Imagine it is not the cat but you in the box.   The probability function of your being alive collapses the moment the thing that determines your life and death executes it’s decision.  But if you have no means of communicating the outcome of this collapse to an outside observer, would the outside observer continue to perceive the box as if you were both alive and dead inside?

The box has to be an impossible box for the thought experiment to work.  It cannot leak information about the state of the cat outside the box.

But you are right.  If it was a person in the box, is one human "consciousness" enough to collapse the wavefunction for all observers?  How about cat consciousness?

The reason for the absurd cat thought experiment is that there is nowhere in Quantum Mechanics for collapse to happen.  When two particles interact they form a superposition.  When those two interact with another two, the four are in superposition, and so on, up and including cats.

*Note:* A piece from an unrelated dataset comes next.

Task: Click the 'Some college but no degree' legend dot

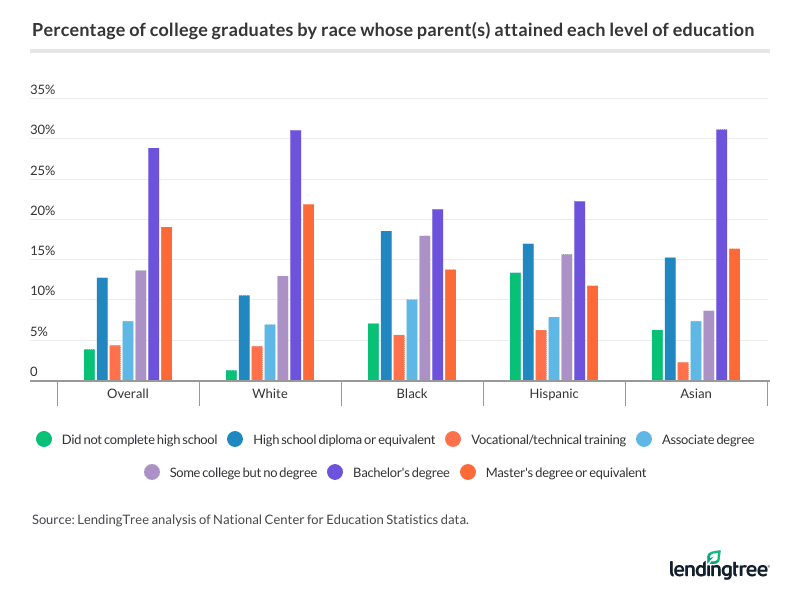Action: click(153, 472)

In any QM experiment, there is a System Under Test (SUT), and there is the external environment.  When the SUT is not entangled with the environment, we can show that the expectation values for measured values are quantum.  When the SUT becomes entangled with the environment, decoherence theory tells us that the expectation values of the SUT then become classical.

However, the SUT can theoretically be any size, including a cat and the equipment to kill it, so if there were such an impossible box that didn't leak quantum information about the state of the cat, Schroedinger's cat should be quantum reality.  However, if true, then the whole of the universe could be an SUT, and in a state of superposition, with no single history, past, or future.  This is the collapse problem.

It is possible that real collapse happens at some level of entropy, or that gravity or some non-linearity in the math causes collapse.  Unfortunately, these may require breaking energy conservation laws (though that might not be as big a problem as it sounds.  Dark energy?)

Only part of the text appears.